Plusieurs salles comportent des projections. Le première réuni Tosca et Gabriel Orozco pour un montage diapo de 30 minutes, mis en musique par Tosca. Principalement au piano pour commencer sur des images de la baie d’Along, très beau, apaisant, puis une deuxième partie plus trip-hop avec des images moins touristiques, plus réalistes, jouant sur l’assemblage des formes et des couleurs.
La seconde de Doug Aitken, intitulée New Skin se compose d’un écran sous forme de quatre branches placées à 90° et formées par des moitiés d’ovales. Les spectateurs sont donc tout autour de cet "écran" qui en forme lui-même quatre autres. Le film prévu à cet effet se sert de cette base pour justifier un split screen, donner une impression de 3D si l’on est assez proche. Le film est de surcroît très beau, doux, poétique auquel s’ajoute une musique onirique. Envoûtant.

Ghost Dance de Flow Motion intrigue en détournant et reconstituant un faux espace d’écoute, un faux club. Les énormes enceintes ne diffusent pas de son, des hauts parleurs sont suspendus au plafond et diffusent des bruits divers, des gens qui parlent au travers des haut-parleurs pendu au plafond. Le spectateur se promène au milieu de ces sons sans rencontrer personne, cette fausse boite de nuit est habitée par des clubbers-fantômes. Etrange.

Peut-être notre préférée, A Soundfilm in Eight Acts de David Shea se compose d’une fausse salle de cinéma.

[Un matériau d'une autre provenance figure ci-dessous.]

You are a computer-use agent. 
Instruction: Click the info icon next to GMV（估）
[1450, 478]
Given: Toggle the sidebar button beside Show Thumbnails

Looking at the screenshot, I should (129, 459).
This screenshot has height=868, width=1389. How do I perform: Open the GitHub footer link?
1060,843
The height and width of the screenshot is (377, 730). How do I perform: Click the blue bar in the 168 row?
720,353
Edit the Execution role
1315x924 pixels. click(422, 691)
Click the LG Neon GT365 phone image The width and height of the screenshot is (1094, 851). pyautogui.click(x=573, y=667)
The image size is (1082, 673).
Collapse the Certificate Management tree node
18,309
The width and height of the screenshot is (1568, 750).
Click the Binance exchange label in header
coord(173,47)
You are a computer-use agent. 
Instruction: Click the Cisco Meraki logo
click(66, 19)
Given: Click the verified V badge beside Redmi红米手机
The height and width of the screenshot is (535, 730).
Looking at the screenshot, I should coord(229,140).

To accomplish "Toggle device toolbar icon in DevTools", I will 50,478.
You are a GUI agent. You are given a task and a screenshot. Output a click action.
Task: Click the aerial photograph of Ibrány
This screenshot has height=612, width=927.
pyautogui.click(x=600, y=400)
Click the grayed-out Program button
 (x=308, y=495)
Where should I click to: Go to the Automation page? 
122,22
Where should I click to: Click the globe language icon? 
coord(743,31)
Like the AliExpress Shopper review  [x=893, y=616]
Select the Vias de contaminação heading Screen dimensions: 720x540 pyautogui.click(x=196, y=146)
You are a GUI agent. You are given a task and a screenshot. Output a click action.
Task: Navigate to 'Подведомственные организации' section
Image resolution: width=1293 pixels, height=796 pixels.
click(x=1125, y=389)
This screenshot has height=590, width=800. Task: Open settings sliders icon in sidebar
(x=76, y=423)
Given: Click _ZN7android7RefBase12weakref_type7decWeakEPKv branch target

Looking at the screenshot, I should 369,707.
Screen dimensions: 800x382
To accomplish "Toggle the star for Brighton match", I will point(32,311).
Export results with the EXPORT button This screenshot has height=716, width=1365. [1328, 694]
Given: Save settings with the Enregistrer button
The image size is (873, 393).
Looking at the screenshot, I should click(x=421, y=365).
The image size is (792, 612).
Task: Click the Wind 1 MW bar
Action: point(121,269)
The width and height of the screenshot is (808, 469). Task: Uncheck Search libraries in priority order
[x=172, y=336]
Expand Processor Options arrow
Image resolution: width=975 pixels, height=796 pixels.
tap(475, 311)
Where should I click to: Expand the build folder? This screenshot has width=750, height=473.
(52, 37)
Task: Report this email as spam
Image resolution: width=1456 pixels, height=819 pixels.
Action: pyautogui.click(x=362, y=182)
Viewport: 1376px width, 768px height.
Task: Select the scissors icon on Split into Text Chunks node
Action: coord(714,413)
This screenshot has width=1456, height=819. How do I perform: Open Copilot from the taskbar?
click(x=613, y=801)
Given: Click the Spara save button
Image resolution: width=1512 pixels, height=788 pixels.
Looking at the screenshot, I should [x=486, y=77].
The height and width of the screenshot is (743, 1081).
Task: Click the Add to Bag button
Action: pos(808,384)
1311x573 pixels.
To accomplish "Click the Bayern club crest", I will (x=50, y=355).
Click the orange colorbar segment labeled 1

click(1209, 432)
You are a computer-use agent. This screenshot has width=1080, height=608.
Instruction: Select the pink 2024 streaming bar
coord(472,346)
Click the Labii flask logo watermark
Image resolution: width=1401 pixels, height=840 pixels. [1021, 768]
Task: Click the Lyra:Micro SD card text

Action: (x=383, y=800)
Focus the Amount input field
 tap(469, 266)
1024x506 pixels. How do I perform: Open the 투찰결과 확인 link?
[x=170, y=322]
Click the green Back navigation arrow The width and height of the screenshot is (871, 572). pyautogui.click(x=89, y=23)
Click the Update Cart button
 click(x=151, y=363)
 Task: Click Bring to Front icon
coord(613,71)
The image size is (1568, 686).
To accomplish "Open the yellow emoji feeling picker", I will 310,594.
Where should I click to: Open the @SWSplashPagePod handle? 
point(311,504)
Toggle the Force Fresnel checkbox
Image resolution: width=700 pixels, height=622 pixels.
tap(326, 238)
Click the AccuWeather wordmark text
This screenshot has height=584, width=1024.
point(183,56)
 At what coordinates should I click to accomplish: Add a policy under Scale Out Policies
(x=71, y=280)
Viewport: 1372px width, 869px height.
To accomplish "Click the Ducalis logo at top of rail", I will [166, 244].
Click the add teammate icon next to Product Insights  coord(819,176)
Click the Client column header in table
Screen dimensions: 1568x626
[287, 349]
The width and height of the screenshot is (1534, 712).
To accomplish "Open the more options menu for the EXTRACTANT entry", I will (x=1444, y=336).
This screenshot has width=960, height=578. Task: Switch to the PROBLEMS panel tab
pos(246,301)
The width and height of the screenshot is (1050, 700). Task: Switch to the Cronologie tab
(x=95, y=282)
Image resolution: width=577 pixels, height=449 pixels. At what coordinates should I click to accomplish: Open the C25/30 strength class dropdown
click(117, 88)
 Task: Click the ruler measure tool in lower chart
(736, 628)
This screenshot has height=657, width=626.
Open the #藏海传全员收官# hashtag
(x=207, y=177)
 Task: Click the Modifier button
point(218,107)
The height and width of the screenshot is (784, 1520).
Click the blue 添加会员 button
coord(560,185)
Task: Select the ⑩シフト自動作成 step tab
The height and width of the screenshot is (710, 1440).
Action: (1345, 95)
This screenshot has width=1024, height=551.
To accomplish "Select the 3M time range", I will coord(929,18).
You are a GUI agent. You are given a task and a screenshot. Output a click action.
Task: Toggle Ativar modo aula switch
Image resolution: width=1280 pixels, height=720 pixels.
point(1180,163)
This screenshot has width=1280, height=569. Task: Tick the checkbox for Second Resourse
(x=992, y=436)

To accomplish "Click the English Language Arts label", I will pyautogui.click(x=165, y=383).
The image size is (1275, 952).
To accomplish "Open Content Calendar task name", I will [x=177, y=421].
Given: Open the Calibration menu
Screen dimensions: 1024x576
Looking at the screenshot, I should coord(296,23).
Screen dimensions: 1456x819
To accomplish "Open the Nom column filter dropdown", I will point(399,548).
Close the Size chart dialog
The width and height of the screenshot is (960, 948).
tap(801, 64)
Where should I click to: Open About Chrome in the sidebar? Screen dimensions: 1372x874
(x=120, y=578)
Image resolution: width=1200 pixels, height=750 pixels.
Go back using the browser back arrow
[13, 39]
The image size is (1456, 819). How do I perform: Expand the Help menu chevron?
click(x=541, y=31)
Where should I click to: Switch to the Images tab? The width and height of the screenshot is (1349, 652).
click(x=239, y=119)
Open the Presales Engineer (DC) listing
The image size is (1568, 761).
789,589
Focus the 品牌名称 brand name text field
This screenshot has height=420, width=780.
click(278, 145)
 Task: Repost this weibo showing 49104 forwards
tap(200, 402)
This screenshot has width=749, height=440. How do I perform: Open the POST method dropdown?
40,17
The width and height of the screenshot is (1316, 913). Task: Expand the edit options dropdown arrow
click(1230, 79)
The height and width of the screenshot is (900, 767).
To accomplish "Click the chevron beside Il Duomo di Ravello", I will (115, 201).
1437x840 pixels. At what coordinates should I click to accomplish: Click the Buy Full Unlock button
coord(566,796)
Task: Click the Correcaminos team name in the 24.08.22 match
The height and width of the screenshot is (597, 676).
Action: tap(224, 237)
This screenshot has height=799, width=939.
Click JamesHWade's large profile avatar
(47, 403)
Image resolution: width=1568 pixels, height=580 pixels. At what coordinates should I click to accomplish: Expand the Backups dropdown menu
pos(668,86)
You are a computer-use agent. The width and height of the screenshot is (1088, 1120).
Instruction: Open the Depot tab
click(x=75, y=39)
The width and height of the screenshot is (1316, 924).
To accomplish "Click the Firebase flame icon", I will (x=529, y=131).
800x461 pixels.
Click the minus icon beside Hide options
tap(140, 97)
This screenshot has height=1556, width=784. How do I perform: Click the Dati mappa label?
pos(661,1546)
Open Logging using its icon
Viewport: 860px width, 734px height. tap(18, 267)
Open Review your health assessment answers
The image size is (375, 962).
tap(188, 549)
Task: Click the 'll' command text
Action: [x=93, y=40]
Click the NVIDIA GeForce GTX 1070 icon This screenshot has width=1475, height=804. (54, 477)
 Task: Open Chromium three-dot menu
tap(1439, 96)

Le visiteur est donc convié à s’asseoir dans les sièges confortables et à écouter huit morceaux de musique composés de samples de films et de musiques de films. Face aux sièges, en remplacement de l’écran, une grande vitre derrière laquelle se cache la star du spectacle : le sampler.

Au centre de toutes ces installations, se trouve Gridio de de Coldcut, la plus interactive, mais pas la plus originale. On se déplace sur le sol, et des capteurs lancent des sons et des vidéos sur 3 écrans. Le plus étonnant c’est que malgré les déplacements aléatoires des gens, la musique semble rester cohérente. On peu aussi imaginer que cette salle serait une piste de dance dont les danseurs font leur propre musique.

Une exposition intéressante et amusante, les installations ayant cette particularité de placer le spectateur au centre de l’oeuvre.